Enhancing communication to bring teams closer together on Figma

Team

Solo project

Skills

Generative Research
Wireframing
Prototyping

Duration

January 2024
3 day sprint

Opportunity

As design teams become increasingly distributed, there's an opportunity to evolve Figma to better support discussions

While comments facilitate quick responses, teams working on complex projects find themselves choosing between lengthy text threads or scheduling additional meetings. This creates friction in collaboration, particularly for remote and global teams.

Solution

Enable users to exchange detailed ideas by supporting multimedia comments

Through the comments feature, users can embed voice or canvas recordings to help users follow along.

Adding recordings

Adding recordings to comments is similar adding images or GIFs, enabling users to leverage text and media

Reviewing comments

Users view canvas recordings via a modal, similar to previewing frames, that they can also resize or move to support visibility

Discovery

To understand how users communicate in Figma, I interviewed 5 product team members across different roles

My research focused on learning how teams handle complex design discussions and where existing collaboration tools, including Figma, fall short.

Key Research Insights

Meeting Fatigue is Real

Teams resort to meetings when comments become insufficient, but this creates new problems. For distributed teams, finding meeting times across time zones is challenging. Even when possible, excessive meetings interrupt deep work and drain productivity.

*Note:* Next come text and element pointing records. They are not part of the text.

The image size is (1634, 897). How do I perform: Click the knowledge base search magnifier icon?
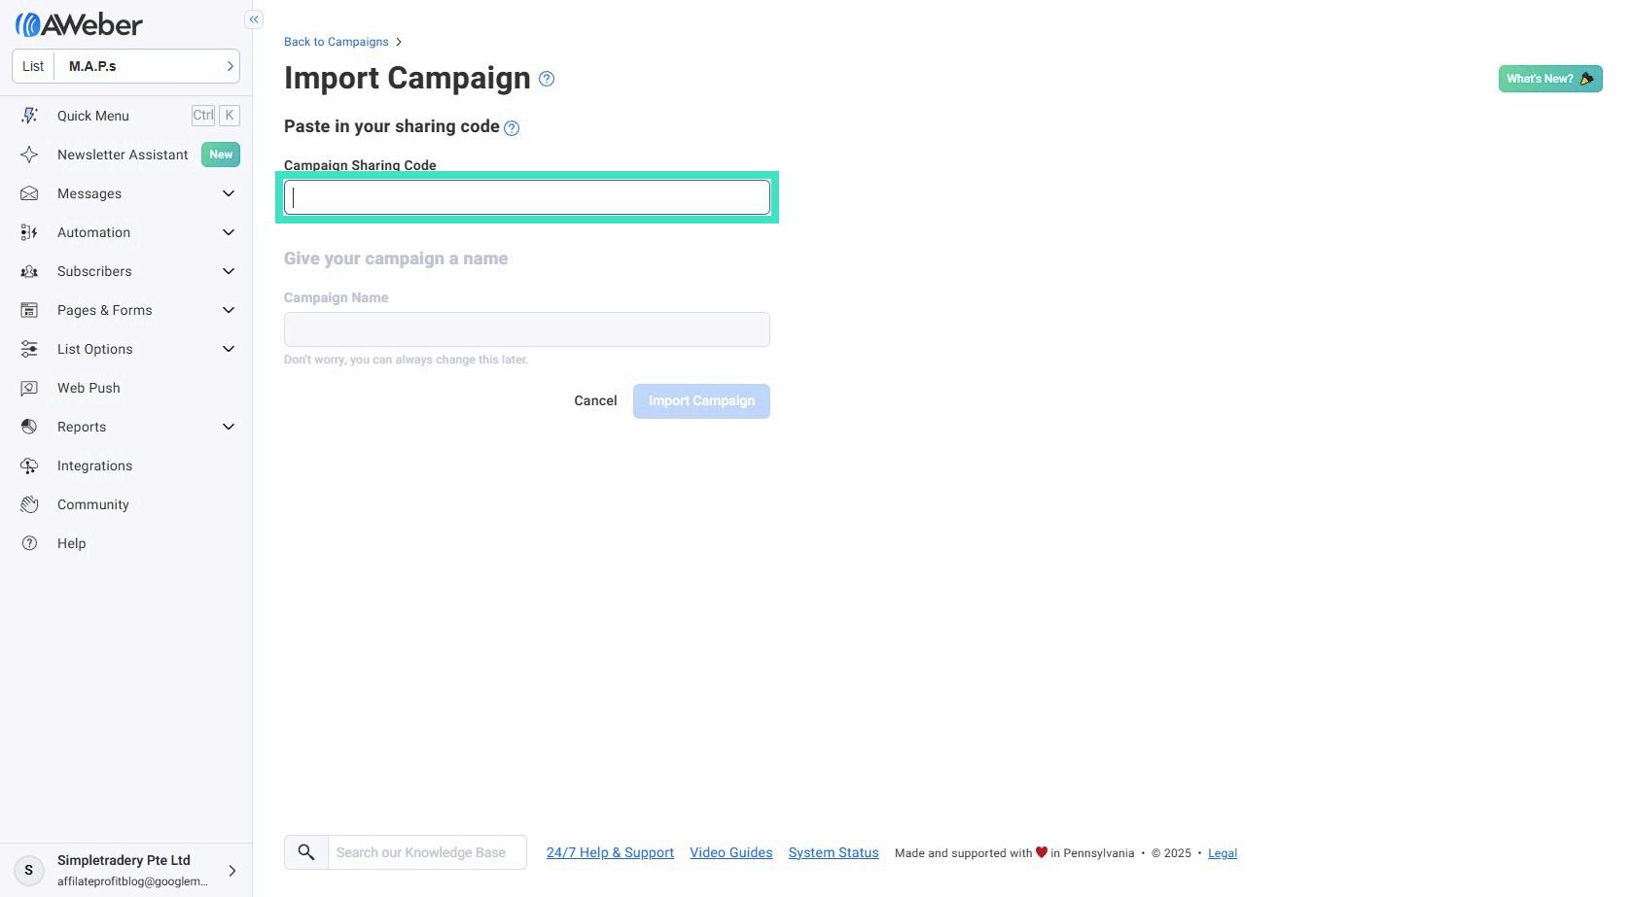[x=306, y=852]
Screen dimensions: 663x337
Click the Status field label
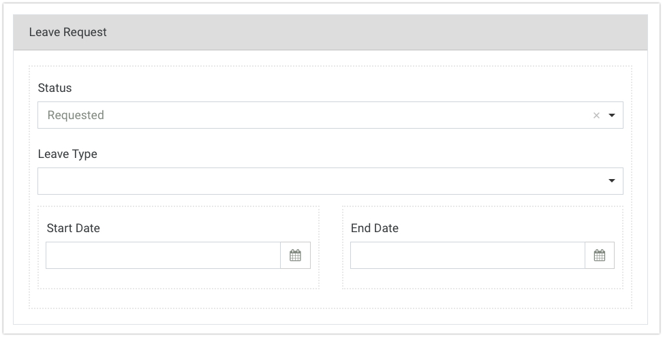55,88
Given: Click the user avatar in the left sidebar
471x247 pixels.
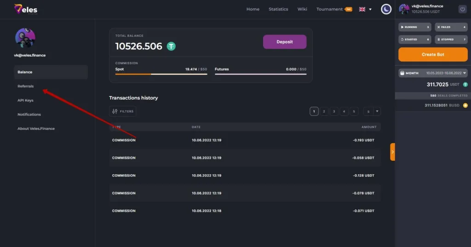Looking at the screenshot, I should pyautogui.click(x=25, y=38).
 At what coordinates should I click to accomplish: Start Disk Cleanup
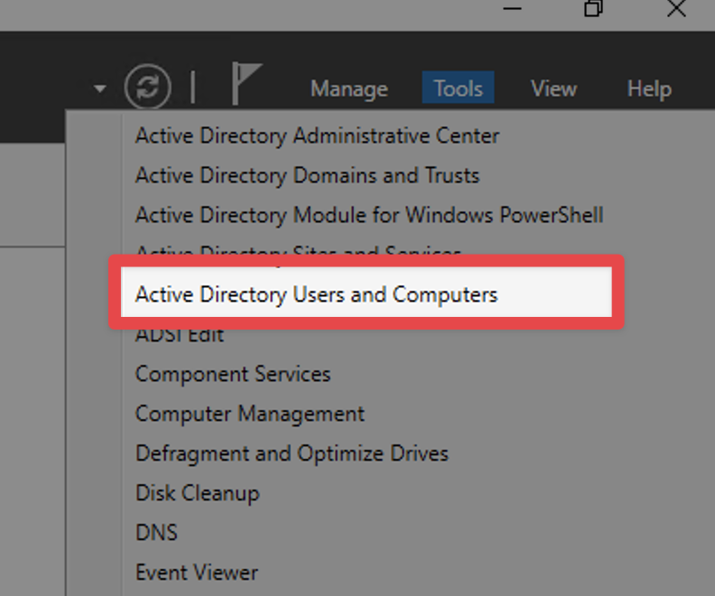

Text-Only Communication Creates Friction

Writing detailed explanations is time-consuming and often unclear. Tone and context are easily lost, which are crucial when working with clients or in cross-cultural teams.

Team Knowledge Barriers

Teams naturally develop their own workflows combining several tools, including Figma, Slack, Teams, and Loom. But this creates fragmented communication across multiple platforms, inconsistent documentation practices, and time-intensive onboarding for new team members.

From Insights to Opportunities

Analyzing these pain points revealed three key opportunity areas

Since I had an incoming deadline, I started narrowing use cases to delve deeper with design opportunities. After affinity mapping, I selected my direction based on frequency in user interviews as well as my perception of their importance.

Design Strategy

Based on interview frequency and potential impact, I identified three key use cases to address

Since I had an incoming deadline, I started narrowing use cases to delve deeper with design opportunities. After affinity mapping, I selected my direction based on frequency in user interviews as well as my perception of their importance.

Design Critique and Feedback
High-priority due to frequency and direct impact on design quality. Includes supporting complex decision rationale, enabling clear visual explanations, facilitating async review

Development Handoff
Critical for reducing implementation errors and dev cycles.  Communicating interaction specifics, explaining behavior, or documenting edge cases

Team Knowledge Sharing
Key for team scalability and consistency. Includes onboarding, creating reusable documentation, Maintaining design system guidelines

Intial Ideation

Based on these insights and use cases, I started generating potential solutions

Using rapid ideation techniques (Crazy 8s), I explored solutions ranging from incremental improvements to radical reimagining of design collaboration. Three promising directions emerged:

Option 1: Multimedia Comments

I explored letting users add voice and screen recordings directly within comments, inspired by how designers often resort to Loom videos for complex explanations.